=== WHAT NEEDS TO BE DONE ===
Starting at the line where "Viewport: 573px width, 333px height." occurs, reproduce each line through the end of the entries below exactly. Omit every picture.

=== DATA FOR THIS EXERCISE ===
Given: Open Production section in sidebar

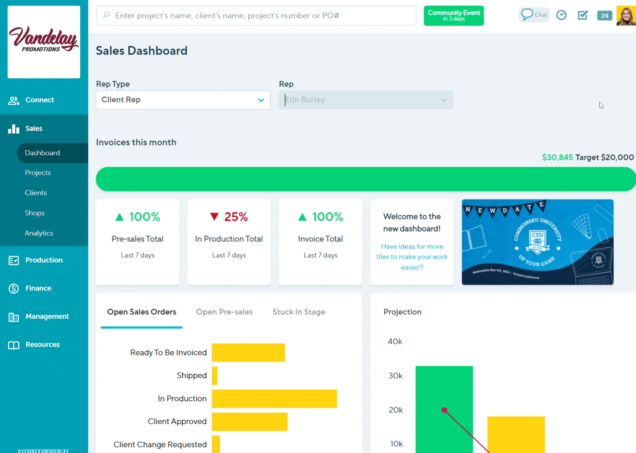Looking at the screenshot, I should pyautogui.click(x=44, y=260).
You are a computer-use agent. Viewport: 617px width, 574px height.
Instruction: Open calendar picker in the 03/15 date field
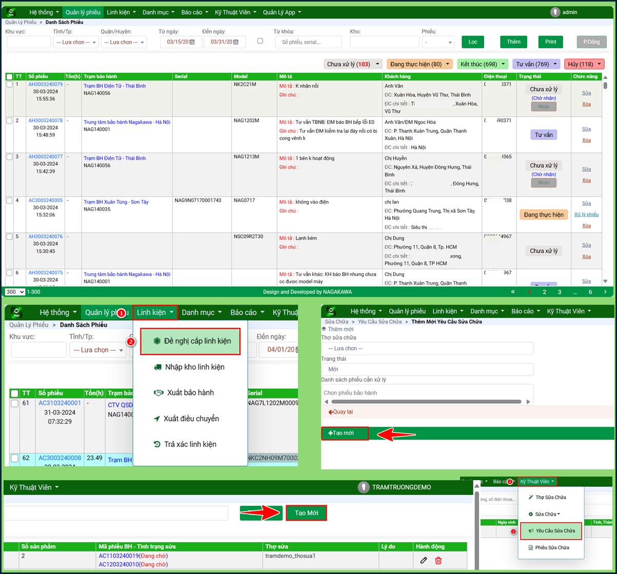[x=192, y=42]
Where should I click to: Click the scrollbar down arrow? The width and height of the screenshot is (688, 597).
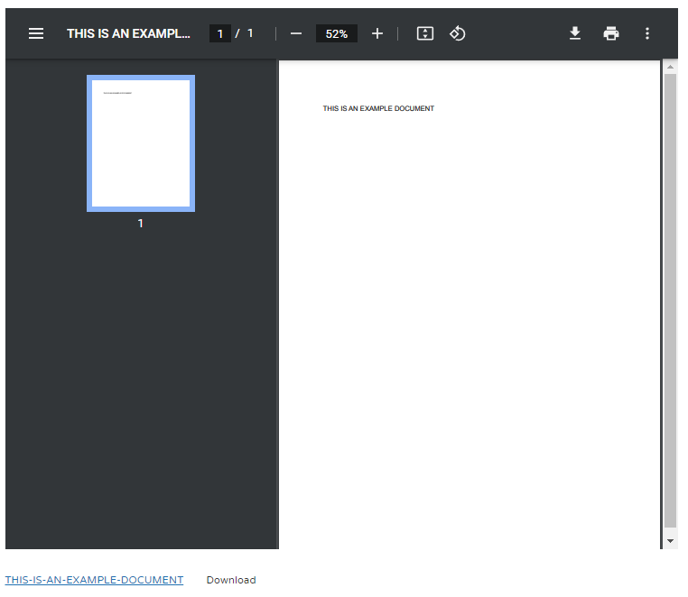670,541
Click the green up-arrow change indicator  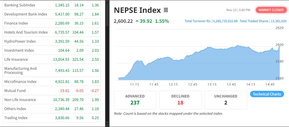coord(137,21)
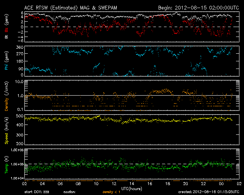Select the 00 hour tick on time axis
The image size is (244, 195).
tap(221, 183)
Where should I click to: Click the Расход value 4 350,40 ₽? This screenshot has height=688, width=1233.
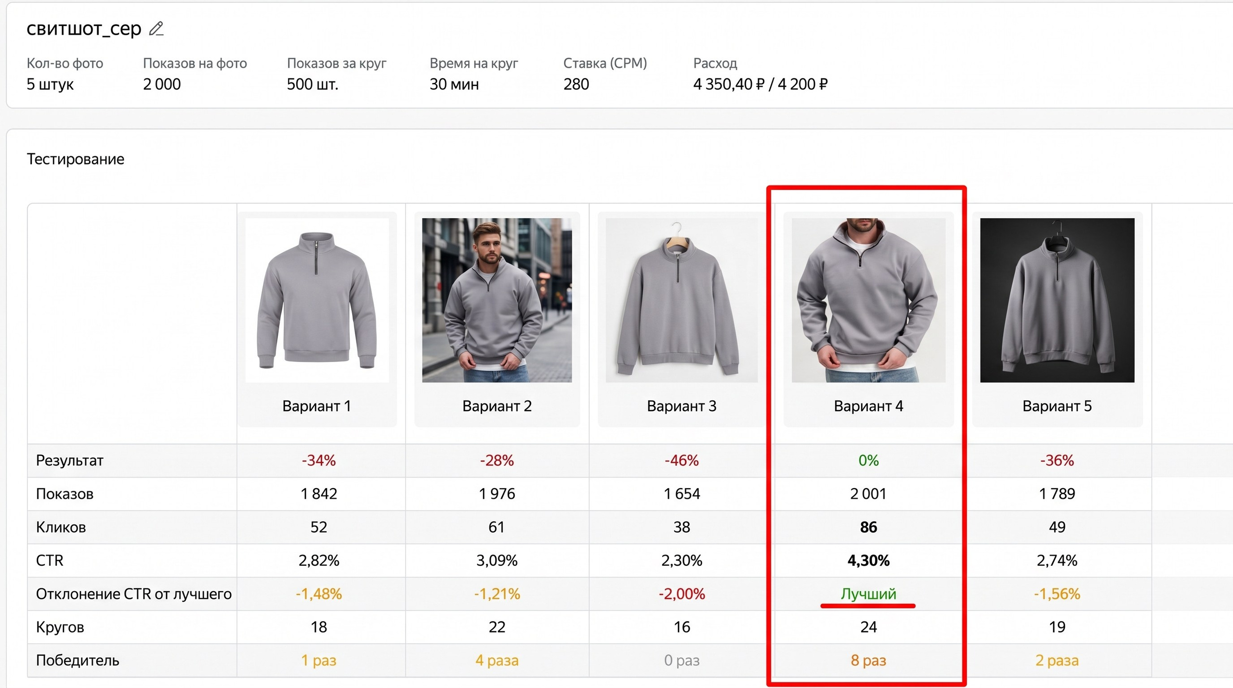[x=729, y=84]
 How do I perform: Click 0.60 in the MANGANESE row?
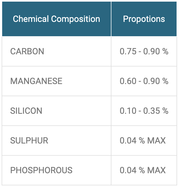click(128, 81)
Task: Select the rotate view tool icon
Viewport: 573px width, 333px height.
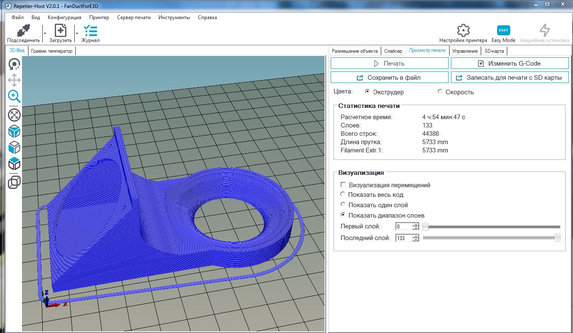Action: 14,64
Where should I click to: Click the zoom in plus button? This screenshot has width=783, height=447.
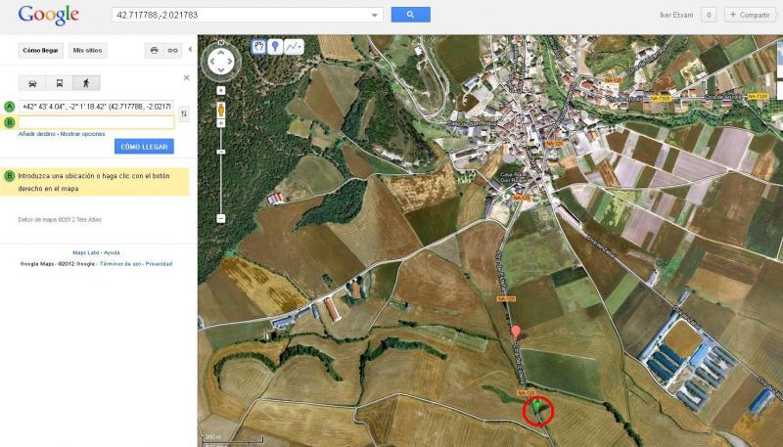[x=221, y=90]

=== RESULT OF THE TASK ===
Viewport: 573px width, 333px height.
Action: 14,64
Where should I click to: Click the zoom in plus button? This screenshot has width=783, height=447.
[x=221, y=90]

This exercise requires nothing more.